The Saturday Telegraph can reveal $48 million has been invested by the SCG in just five years to keep the stadium operational, yet it is still riddled with safety and accessibility problems.
As the state government faces significant political pressure over its plans to spend more than $2 billion knocking down and rebuilding both Allianz Stadium at Moore Park and ANZ Stadium at Olympic Park, Sports Minister Stuart Ayres said there was no “do-nothing option” on the inner-city sports ground.
A current stocktake of Allianz Stadium reveals it has just 48 female toilets when it needs 350, 28 wheelchair seats when it needs 404, 139 food and beverage points of sale when it needs 400, a rusting roof, no fire sprinklers, combustible seats, no emergency warning intercom system, no emergency power supply, non-compliant crowd barriers, and insufficient emergency exits.

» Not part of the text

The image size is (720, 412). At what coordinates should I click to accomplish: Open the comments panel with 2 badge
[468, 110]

This means the stadium is inferior to those in other states including Western Australia, Queensland and South Australia.
“We can’t ignore the advice of experts who say Allianz must change,” Mr Ayres said.
“The stadium is on life support. Band-Aid solutions worth hundreds of millions of dollars won’t work.”

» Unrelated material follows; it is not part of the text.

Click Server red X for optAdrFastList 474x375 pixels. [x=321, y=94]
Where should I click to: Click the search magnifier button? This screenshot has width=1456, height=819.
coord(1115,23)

Mr Ayres said the government was “mitigating the risks at Allianz to ensure it is safe”.
“Our capacity to mitigate those risks will run out in 2019,” he said, referencing when the current conditional occupancy certificate runs out.
Labor targeted the government over its stadiums spending in Question Time this week, claiming the Coalition’s own frontbenchers did not back the plan.
The preliminary strategic business case for the stadiums plan led the government to believe rebuilding was a better strategy than refurbishing. A final business case is pending.
It was both the government’s decision to act on Allianz before ANZ, and an increase in the cost that prompted Labor to oppose the stadiums plan.
Any government will need to invest money in Allianz if it is to continue to operate. Its conditional occupancy certificate — which outlines mitigation measures to offset safety risks — will run out in 2019.
Yesterday, The Daily Telegraph revealed Western Sydney powerbrokers were lobbying Labor to back the ANZ stadium rebuild. The NRL has also lobbied Labor.